In essence we want to create some kind of for loop which detects the first row where the in_reply_to_status_id is an integer and then links this to the reply/tweet above by matching it with the id column.本质上，我们想要创建某种 for 循环，它检测in_reply_to_status_id为整数的第一行，然后通过将其与id列匹配将其链接到上面的回复/推文。 But it has to continue this process until it finds a row where the in_reply_to_status_id is None , as this means you've found the original tweet (as a tweet evidently can not be a reply to something).但它必须继续这个过程，直到找到in_reply_to_status_id为None的行，因为这意味着你已经找到了原始推文（因为推文显然不能是对某事的回复）。

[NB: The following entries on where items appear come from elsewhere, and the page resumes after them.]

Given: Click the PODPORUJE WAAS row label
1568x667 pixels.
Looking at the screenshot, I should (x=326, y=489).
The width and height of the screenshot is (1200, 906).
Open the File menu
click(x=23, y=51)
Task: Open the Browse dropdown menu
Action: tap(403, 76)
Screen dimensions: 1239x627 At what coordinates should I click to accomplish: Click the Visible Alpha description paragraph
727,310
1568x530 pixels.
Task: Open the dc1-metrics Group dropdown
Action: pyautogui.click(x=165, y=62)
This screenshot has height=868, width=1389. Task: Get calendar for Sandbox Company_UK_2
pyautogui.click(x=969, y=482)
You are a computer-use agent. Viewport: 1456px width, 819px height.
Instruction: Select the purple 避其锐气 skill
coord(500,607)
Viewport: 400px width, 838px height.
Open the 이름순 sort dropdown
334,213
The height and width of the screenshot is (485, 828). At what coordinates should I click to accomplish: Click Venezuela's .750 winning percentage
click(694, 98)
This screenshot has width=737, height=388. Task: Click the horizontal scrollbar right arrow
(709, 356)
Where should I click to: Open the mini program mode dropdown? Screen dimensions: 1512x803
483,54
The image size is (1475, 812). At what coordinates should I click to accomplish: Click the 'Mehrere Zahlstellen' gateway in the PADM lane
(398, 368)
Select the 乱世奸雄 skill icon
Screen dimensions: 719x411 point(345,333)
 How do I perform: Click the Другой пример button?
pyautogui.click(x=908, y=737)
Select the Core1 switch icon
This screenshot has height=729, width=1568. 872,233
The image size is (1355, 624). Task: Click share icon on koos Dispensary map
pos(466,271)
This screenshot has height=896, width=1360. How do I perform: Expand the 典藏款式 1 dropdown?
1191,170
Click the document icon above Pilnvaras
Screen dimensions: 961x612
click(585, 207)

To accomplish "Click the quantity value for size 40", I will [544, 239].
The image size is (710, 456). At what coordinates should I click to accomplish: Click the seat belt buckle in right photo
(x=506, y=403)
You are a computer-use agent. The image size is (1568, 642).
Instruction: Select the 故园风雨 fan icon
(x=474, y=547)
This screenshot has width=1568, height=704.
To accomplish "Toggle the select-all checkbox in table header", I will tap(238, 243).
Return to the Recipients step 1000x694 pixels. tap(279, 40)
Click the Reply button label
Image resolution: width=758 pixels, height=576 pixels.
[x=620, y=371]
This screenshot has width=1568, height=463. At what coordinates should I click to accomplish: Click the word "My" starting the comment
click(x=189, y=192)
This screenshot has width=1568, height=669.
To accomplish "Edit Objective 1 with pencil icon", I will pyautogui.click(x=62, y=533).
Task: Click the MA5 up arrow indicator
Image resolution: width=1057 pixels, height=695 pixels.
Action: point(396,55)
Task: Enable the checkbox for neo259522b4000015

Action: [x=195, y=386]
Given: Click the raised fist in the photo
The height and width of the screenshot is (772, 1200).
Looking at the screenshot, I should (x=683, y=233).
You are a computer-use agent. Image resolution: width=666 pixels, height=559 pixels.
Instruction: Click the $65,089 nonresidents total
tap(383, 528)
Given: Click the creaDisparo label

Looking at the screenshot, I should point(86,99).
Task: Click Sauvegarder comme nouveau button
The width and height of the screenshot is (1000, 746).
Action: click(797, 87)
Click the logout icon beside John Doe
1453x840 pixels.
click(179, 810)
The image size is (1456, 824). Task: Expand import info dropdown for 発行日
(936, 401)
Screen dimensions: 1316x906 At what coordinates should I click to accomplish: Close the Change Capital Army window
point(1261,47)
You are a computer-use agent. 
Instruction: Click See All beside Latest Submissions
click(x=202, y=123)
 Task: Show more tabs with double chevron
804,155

So the first entry here would be in_reply_to_status_id = 1244694453190897664, we store this entry and use this to search its "original" tweet:所以这里的第一个条目是in_reply_to_status_id = 1244694453190897664，我们存储这个条目并使用它来搜索它的“原始”推文： But this gives us a new in_reply_to_status_id of 1243885949697888263 so we store this entry as well but also have to look for its original tweet with this new in_reply_to_status_id .但这给了我们一个新的in_reply_to_status_id 1243885949697888263 所以我们也存储了这个条目，但也必须用这个新的in_reply_to_status_id寻找它的原始推文。 We want to continue this process until we arrive at an entry where in_reply_to_status_id is None , as this marks the end of a conversation.我们希望继续这个过程，直到我们到达in_reply_to_status_id为None的条目，因为这标志着对话的结束。

Would anyone have any ideas on how to start on such an operation?有人对如何开始这样的操作有任何想法吗？

1 个解决方案

This seems like a pretty hard operation.这似乎是一个相当困难的操作。 I think that i understand a little your issue (but not all of it, sadly).我认为我对您的问题有所了解（但遗憾的是，并非全部）。 In my opinion, you should firstly group the elements by the "in_reply_to_user" or "in_reply_to_status" (I don't know exactly the difference between the 2), and after that you should verify if the id of the rows where the "in_reply_to_status" == 'None' is present in any other "in_reply_..".在我看来，您应该首先按“in_reply_to_user”或“in_reply_to_status”对元素进行分组（我不知道两者之间的确切区别），然后您应该验证“in_reply_to_status”所在行的id == 'None' 出现在任何其他“in_reply_..”中。 In this scenario, you'd take in the first part only the "head" tweets, the one to which the others are pointing, then verifying if any of them has any replies.在这种情况下，您将仅在第一部分中接收“头部”推文，即其他人指向的推文，然后验证其中是否有任何回复。 After that, in my opinion, you should check recursively the id by searching it in the "in reply to" columns, until for each link there is no value to which it points.之后，在我看来，您应该通过在“回复”列中搜索它来递归检查 id，直到对于每个链接都没有它指向的值。 You could try to recursively create a list/tuple/dict in which you could append the links and the tweets those are linking to (Think at it like a graph), then you could just make a new dataframe which would take the batches containing the specific id/index of each node.您可以尝试递归地创建一个列表/元组/字典，您可以在其中附加链接和链接到的推文（像图表一样思考），然后您可以创建一个新的数据框，该数据框将包含包含每个节点的特定 ID/索引。 This is my take, hope it'll help!这是我的看法，希望对你有帮助！